INSTRUCTIONS TO FOLLOW: Copy the Bartow County hog thread below from "Congrats to your buddy..." to "some pictures tomorrow.", putting "photos" wherever "pictures" appears.

SELECTED PASSAGE:
╔══
# bartow county hog



## thomas gose (Nov 16, 2008)

A buddy of mine killed a hog just outside of cartersville friday the 14th thats looks to me will go 500lbs ive seen alot of hogs dead and alive and have never seen one this big.rediculous cutters too, one made a full turn and the other was broke and still measured 3 1/2 inches.I'll post pics when i can figure out how.


----------



## dadsbuckshot (Nov 16, 2008)

Where just outside C-Ville? Out towards Pine Log area or South towards Allatoona or North Towards Adairsville or west near Taylorsville?

LOCATION LOCATION LOCATION..... NEED DETAILS 

Congrats to your buddy...


----------



## thomas gose (Nov 17, 2008)

north west of c-ville a few miles. i dont know that area very well im not from there but i will have some pictures tomorrow.


----------



## Apex Predator (Nov 17, 2008)

Without photos, it never happened!!   Congrats to your buddy!


----------



## SmokyMtnSmoke (Nov 17, 2008)

Yeah! Give us some more details... Was it on private land, WMA, near the river?

NW of C-Ville covers a lot of the county. Near what road/s? Could you see Plant Bowen? Were you there on the hunt? 

DETAILS BOY! DETAILS!


----------



## thomas gose (Nov 17, 2008)

i told yall im not familiar with the area. he was near kingston i know and im gonna try to get some pics on here tonight. tips on how to do so would help. its official weight ended up being 580lbs and cut me some slack until i get the pics please. i was not there on the hunt he was deer hunting and actually coming out of the woods when he saw the hog. i have seen the pictures myself and we are trying to get them up. and yes it was private land.
╚══
MATERIAL PROVIDED:
╔══
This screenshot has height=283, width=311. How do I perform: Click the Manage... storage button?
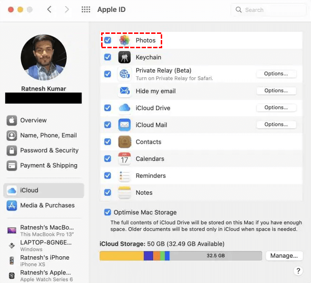pyautogui.click(x=284, y=256)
╚══
RESPONSE:
Congrats to your buddy...


----------



## thomas gose (Nov 17, 2008)

north west of c-ville a few miles. i dont know that area very well im not from there but i will have some photos tomorrow.